Na várzea do rio Paraíba ergue-se, à beira de um vasto canavial e a uns 20km da capital paraibana, a capela de N. S. do Patrocínio (Figura 1), construção que integrava o antigo Engenho Una.
Uma inscrição nela existente informa que ela foi edificada em 1700, por Mathias Soares Taveira, que foi senhor de engenho e detentor da patente de mestre-de-campo (equivalente hoje à de coronel). Porém, como tal inscrição foi aposta somente em 1913, é possível que ela situe apenas aproximadamente a data de construção da capela, que pode ter sido um pouco posterior ao início do Setecentos, pelo que sugerem certas evidências, como se verá adiante.
Bem pequena e modificada pela substituição de sua cobertura primitiva, ela constitui, a despeito disso, um importante exemplar da arquitetura religiosa do Brasil colonial, que destaca-se dentro desta por sua concepção incomum e pela importância de sua excelente portada – tendo sido justamente para evidenciar isso que este trabalho foi elaborado.
A capela é uma das duas únicas igrejas coloniais brasileiras com o corpo principal (aquele contendo a nave) no formato de um prisma hexagonal, e a única com tal traço que exibe um exterior de linhas classicistas – proporcionadas principalmente pelo uso de pilastras de pedra calcária nos seis cantos do prisma e de um entablamento contínuo nelas assente.
A outra, a capela da Torre de Garcia d’Ávila (Figura 2), fora levantada muito antes, nos anos 1550, a uns 80 km ao norte de Salvador, numa propriedade rural, e em 1584 foi considerada, por Fernão Cardim, “a mais formosa que há no Brasil” (1). Ela apresenta, em comparação com sua irmã paraibana, os méritos de ser mais antiga e de ter guardado o formato primitivo de sua coberta – um telhado de seis águas. Contudo, em contrapartida, mostra-se em nítida desvantagem estética, por estar acoplada a um prédio muito maior (enquanto aquela é uma edificação isolada) e por ter um exterior de aparência meramente utilitária, com paredes lisas e uma portada muito simples.
Mas o que dá singularidade à concepção da capela de N. S. do Patrocínio não é só a forma hexagonal de sua nave: é também o fato de a planta desta ter um formato ligeiramente oblongo (Figura 3), o que a torna tanto centrada quanto longitudinal, dependendo da posição do observador (parecendo ser do último tipo para quem olha o altar-mor). Dotada de um eixo de simetria principal – indo da porta frontal ao meio do lado oposto – maior do que o outro, a ele perpendicular, esta planta ambígua teve o mérito de antecipar, em espírito, a engenhosa fórmula da planta ao mesmo tempo poligonal e longitudinal que tornaria notáveis igrejas barrocas como a de N. S. da Glória do Outeiro, no Rio de Janeiro, e a de São Pedro dos Clérigos, no Recife, ambas com nave octogonal alongada.
Quanto à portada da capela, ela destaca-se pela sua beleza, por ter inovado a abordagem já inovadora que adotou e por ter inspirado a criação de uma das melhores portadas de nossa arquitetura religiosa colonial: a que guarnece a porta principal da nave da igreja franciscana da capital paraibana.

_ _ _ _ _

• _O que fazer_
A - Responda com base no texto sobre a capela de N. S. do Patrocínio:
(i) Em que ano foi aposta a inscrição que data a capela?
(ii) Em que década foi levantada a capela da Torre de Garcia d’Ávila?
(iii) Qual portada foi inspirada pela portada da capela?
B - Como ficam as linhas dos registros, do início até a linha que contém "click(x=86, y=661)", se trocarmos "screenshot" por "screen capture" e mantivermos todo o resto igual?
O texto e os registros não têm relação entre si.

• _Dados fornecidos_
_ _ _ _ _

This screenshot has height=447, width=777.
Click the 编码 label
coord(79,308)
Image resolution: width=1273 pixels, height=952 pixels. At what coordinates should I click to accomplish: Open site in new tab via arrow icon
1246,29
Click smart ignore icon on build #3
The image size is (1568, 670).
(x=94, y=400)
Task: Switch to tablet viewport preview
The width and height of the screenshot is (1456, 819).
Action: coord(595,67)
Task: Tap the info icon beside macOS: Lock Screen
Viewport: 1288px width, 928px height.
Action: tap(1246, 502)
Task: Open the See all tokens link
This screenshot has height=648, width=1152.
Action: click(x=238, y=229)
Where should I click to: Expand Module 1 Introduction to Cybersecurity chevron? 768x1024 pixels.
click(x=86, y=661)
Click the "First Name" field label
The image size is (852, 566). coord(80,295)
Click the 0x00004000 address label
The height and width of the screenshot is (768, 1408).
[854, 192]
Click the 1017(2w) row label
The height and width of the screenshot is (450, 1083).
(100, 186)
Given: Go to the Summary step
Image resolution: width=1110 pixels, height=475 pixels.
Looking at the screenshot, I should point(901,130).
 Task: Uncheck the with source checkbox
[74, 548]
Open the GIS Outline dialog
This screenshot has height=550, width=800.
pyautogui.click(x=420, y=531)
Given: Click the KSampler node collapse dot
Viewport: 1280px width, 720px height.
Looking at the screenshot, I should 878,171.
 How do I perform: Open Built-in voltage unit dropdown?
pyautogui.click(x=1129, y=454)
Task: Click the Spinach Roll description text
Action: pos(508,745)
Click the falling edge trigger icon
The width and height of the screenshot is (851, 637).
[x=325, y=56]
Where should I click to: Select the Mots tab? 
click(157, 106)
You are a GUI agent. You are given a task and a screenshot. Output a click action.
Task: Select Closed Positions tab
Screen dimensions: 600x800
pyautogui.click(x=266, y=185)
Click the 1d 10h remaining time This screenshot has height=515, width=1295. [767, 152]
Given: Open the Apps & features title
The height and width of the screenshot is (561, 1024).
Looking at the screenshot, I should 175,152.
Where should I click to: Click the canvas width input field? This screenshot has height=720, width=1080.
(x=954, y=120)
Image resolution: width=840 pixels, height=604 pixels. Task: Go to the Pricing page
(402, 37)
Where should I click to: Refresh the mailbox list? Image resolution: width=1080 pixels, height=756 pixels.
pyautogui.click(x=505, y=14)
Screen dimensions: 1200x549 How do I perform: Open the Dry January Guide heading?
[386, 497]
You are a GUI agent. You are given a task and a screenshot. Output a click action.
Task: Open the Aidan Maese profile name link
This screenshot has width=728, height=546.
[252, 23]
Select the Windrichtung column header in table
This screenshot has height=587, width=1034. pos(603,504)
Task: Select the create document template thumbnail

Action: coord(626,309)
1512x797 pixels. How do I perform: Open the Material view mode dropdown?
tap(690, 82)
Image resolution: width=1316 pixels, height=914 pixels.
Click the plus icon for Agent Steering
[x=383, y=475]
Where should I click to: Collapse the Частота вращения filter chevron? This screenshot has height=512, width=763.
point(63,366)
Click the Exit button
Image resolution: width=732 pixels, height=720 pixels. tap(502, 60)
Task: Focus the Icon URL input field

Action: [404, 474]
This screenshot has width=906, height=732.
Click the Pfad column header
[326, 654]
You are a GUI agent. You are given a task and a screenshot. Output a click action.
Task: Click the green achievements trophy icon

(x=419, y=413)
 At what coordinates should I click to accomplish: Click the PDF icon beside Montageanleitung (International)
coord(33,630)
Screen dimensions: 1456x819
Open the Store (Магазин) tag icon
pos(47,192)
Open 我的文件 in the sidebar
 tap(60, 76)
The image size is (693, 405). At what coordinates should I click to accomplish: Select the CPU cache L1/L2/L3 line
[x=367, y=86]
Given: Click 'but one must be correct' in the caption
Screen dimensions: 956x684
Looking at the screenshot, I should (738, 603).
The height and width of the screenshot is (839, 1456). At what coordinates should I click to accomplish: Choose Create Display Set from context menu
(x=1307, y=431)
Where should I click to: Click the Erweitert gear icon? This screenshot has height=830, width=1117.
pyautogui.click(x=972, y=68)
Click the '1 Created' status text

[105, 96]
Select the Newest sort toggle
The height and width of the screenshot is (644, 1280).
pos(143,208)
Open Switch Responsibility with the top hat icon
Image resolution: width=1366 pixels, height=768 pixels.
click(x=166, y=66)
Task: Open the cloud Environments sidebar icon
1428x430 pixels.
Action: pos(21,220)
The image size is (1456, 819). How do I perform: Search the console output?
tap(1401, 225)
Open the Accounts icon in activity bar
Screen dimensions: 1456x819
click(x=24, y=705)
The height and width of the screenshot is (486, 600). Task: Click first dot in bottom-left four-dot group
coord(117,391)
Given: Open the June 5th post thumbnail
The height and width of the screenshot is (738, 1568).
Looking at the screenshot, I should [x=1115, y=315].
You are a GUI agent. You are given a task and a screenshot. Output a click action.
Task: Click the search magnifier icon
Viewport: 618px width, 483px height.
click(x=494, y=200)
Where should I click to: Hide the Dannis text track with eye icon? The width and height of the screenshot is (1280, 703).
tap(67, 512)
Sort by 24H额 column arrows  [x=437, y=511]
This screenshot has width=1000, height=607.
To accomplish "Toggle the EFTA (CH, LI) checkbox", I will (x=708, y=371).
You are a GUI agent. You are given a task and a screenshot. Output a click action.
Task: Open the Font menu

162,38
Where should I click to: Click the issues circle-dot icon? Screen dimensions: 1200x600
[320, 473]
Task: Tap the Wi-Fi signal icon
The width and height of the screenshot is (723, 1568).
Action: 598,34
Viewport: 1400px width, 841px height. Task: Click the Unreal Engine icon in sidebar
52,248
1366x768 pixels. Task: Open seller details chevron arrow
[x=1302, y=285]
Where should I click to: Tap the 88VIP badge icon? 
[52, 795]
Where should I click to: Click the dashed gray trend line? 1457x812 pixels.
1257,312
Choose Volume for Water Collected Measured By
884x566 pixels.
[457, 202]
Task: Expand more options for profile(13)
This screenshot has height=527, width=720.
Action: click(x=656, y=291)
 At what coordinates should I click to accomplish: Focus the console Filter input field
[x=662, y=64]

_ _ _ _ _

• _Lista de respostas_
A -
(i) Em 1913.
(ii) Nos anos 1550.
(iii) A que guarnece a porta principal da nave da igreja franciscana da capital paraibana.

B -
This screen capture has height=447, width=777.
Click the 编码 label
coord(79,308)
Image resolution: width=1273 pixels, height=952 pixels. At what coordinates should I click to accomplish: Open site in new tab via arrow icon
1246,29
Click smart ignore icon on build #3
The image size is (1568, 670).
(x=94, y=400)
Task: Switch to tablet viewport preview
The width and height of the screen capture is (1456, 819).
Action: coord(595,67)
Task: Tap the info icon beside macOS: Lock Screen
Viewport: 1288px width, 928px height.
Action: tap(1246, 502)
Task: Open the See all tokens link
This screen capture has height=648, width=1152.
Action: click(x=238, y=229)
Where should I click to: Expand Module 1 Introduction to Cybersecurity chevron? 768x1024 pixels.
click(x=86, y=661)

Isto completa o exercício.